The balanced group sits, as a whole, near the mean for a lot of the stats used in this analysis but we can see just a little bit of direction in terms of how they compare to their peers. They are slightly better than the rest of the players in the population for ISO, OBP-AVG, and AVG but are slightly worse when it comes to UZR/150 and SBs. The average age of this group is within half a year of the rest of the population, so this group serves as a good average group against which others can be compared. This group is headlined by players who are reasonably good at a lot of things like Russell Martin, Nolan Arenado, Ben Zobrist, and Alex Gordon. They are, you might note, the sorts of players who have lately been more serious MVP candidates by WAR than by actual voter sentiment.

Hit Tools
I considered naming this group the “Slow Hit Tools.” Let’s take a look at why this group got its name:

This entire group is made up of guys that posted high batting averages but didn’t necessarily possess the other skills to fit in other groups. They are very average defensively, don’t get on base via walks or HBP, and don’t steal bases. That said, they are better than the average for AVG (obviously) and ISO, so these players can be considered high contact bat-first type players with power that plays in games. Names from this group include Victor Martinez, Corey Dickerson, Justin Turner, and J.D. Martinez.

Power Bats
I won’t duplicate it here, but you can refer to the ISO image showcased in the “Power Outage” group earlier in this post to see the distribution of ISOs throughout our map. This group, much like the “Balanced Skill Sets” group has a lot of overlap with neighboring groups because of its position between three other groups of players.

This group put up much better ISOs than the rest of the players in the dataset, but that’s not the end of their offensive prowess. They also are slightly better than average for OBP-AVG and AVG. These guys generally don’t steal bases and are among the worst defenders, but their bats easily make up for any shortcomings in those departments. It’s worth considering as well that this group’s extreme skew toward “feared” status gives them a leg up on OBP-AVG.

The interesting thing here is that there is some overlap with neighboring groups, as players with above-average skills in multiple facets of the game are difficult to bucket in just one place. This group includes Troy Tulowitzki, Andrew McCutchen, Victor Martinez, Mike Trout, and Lucas Duda.

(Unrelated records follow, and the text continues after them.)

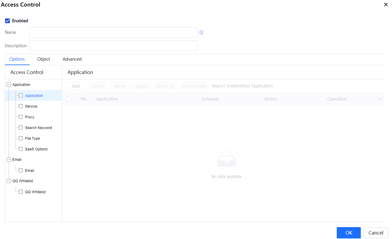The height and width of the screenshot is (239, 392).
Task: Enable the Proxy checkbox
Action: [21, 117]
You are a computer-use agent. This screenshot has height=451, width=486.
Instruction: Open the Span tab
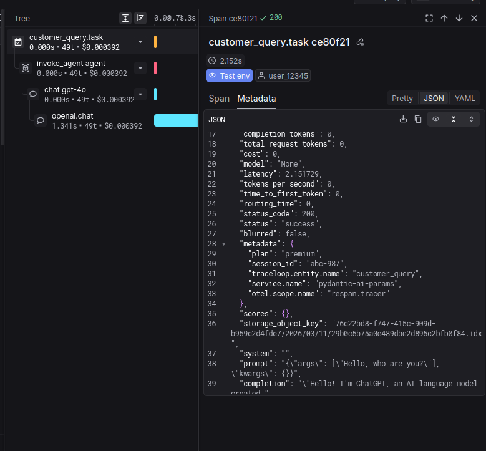(x=219, y=99)
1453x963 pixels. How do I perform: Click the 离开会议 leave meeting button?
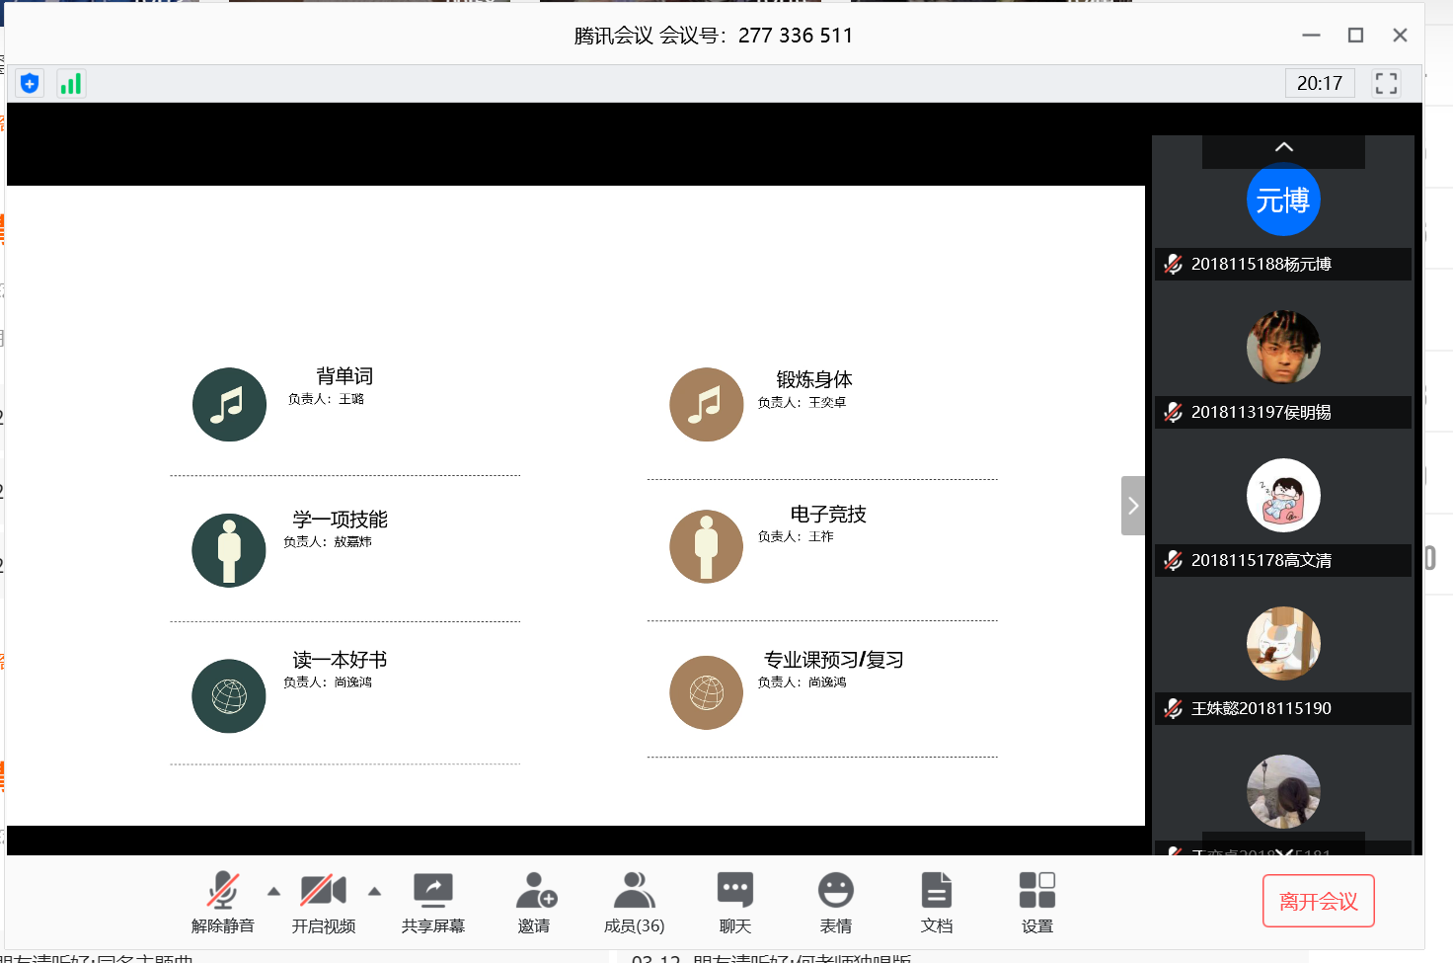pyautogui.click(x=1318, y=901)

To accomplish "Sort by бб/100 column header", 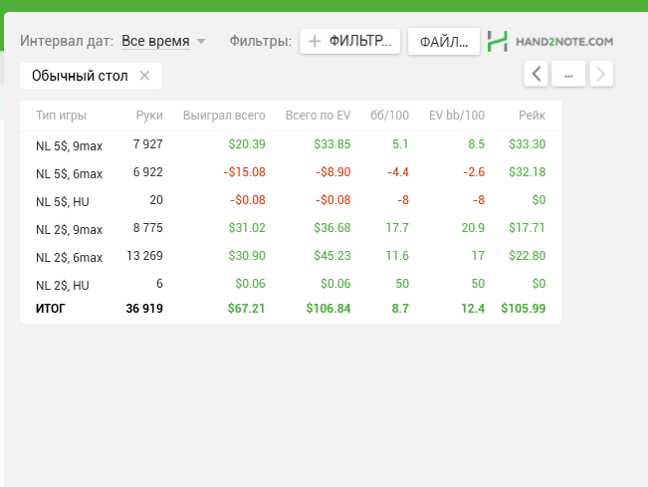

You’ll notice that Martinez is represented in nodes in both the “Power Bats” and “Hit Tools” groups. So is Tulowitzki, for that matter. This is part of the beauty of Ayasdi’s model wherein players are grouped into nodes based on their performance in the stats we’re using for analysis. Take a look at where Tulo fits in the overall image below:

Tulowitzki is represented in the blue and red nodes in the image above, nestled right between the “Hit Tools” and “Power Bats” groups. Since his skill set fits in with his contemporaries from both groups, he’s among a handful of elite players (like Trout, Victor Martinez, and Jose Abreu) who serve as a primary link between the two groups.

On Base Specialists
The group of on base specialists is easily distinguished by their non-batting average activities (be it taking walks or getting hit by pitches). This group skews highly toward the top of that particular leaderboard, and is easy to distinguish visually with the proper colorization applied:

This group is one of the more predictable ones—they tend to skew low on pure AVG, and they also don’t steal bases—but there is something interesting lying in the data. The members of this group had, on average, 76 fewer plate appearances than the average player from this study. Perhaps some OBP-specialists struggle to get on the field for other reasons, or maybe managers are still inclined to use AVG-specialists instead when given the choice. The reasoning for this needs to be explored—you can hypothesize as easily as I can—but it’s certainly interesting given the focus that getting on base receives in the media. Some of the players included in this group include Joey Votto, Adam LaRoche, Carlos Santana, Mike Napoli, and George Springer.

Outliers 1
This group includes four players who didn’t fit within the larger group of players and only has connections amongst themselves. They are Collin Cowgill, Jed Lowrie, Logan Forsythe, and B.J. Upton. As a whole this group of players hovers right around the averages for the entire population for each of the five stats used, but had about 10 percent fewer plate appearances than the rest of their peers. You might call these guys a subcategory of the balanced players: They’re roughly flat across all five categories, but aren’t good enough to be considered “balanced.”

Outliers 2
This group consists of three players: Logan Morrison, Josh Rutledge, and Nick Castellanos. There isn’t much that is statistically significant that ties these players together, besides being young, average and slow.

One of a Kinds
Nine players didn’t have any connections to their peers. They not only weren’t included in the overall topological map, but they weren’t even connected to one another. This is a group of guys who don’t fit into any group, including this group. Guys falling into this category are: Devin Mesoraco, Adam Eaton, Torii Hunter, Martin Prado, Chris Owings, Tommy La Stella, Derek Jeter, Alexi Amarista, and Everth Cabrera.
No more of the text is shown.